PROBLEM TO WORK ON> Please copy every line from the records below that contains the string "will".

Stored data entries:
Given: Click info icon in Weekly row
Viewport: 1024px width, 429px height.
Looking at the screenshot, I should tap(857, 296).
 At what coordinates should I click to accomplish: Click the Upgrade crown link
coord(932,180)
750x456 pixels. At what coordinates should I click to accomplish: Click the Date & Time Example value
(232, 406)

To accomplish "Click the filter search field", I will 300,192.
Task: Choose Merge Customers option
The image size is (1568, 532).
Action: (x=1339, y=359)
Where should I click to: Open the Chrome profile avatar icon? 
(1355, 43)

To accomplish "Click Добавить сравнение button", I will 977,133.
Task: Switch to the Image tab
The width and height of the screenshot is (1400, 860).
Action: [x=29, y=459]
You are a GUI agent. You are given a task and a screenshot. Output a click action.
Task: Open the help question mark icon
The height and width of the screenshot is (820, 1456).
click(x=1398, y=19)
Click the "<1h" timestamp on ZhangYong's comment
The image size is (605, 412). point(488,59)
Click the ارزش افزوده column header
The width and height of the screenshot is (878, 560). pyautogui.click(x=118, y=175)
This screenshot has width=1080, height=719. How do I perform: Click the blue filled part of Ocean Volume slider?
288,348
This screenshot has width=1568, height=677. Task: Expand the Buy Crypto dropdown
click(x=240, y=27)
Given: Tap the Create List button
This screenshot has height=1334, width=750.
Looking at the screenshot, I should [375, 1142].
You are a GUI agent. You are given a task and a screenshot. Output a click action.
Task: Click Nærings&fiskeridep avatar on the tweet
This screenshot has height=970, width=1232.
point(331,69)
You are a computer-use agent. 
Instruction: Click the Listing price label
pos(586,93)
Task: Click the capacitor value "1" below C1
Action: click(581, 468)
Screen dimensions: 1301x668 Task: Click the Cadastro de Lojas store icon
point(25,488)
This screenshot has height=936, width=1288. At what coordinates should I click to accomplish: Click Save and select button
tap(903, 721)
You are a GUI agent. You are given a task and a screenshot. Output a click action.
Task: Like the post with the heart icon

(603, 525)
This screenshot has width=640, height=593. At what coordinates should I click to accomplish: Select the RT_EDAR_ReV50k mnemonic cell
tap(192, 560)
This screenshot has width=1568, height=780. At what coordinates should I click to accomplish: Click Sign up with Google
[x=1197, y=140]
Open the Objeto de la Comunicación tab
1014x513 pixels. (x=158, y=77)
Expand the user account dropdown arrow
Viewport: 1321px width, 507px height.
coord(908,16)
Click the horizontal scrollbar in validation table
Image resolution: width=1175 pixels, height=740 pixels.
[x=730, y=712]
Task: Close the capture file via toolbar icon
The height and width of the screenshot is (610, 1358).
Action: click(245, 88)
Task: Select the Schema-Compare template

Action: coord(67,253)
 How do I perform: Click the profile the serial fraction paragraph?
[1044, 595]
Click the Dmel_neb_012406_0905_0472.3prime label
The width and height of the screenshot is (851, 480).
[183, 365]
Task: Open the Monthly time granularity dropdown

SOLUTION TO THIS TASK>
To accomplish "Click the filter search field", I will 300,192.
To accomplish "Click Добавить сравнение button", I will 977,133.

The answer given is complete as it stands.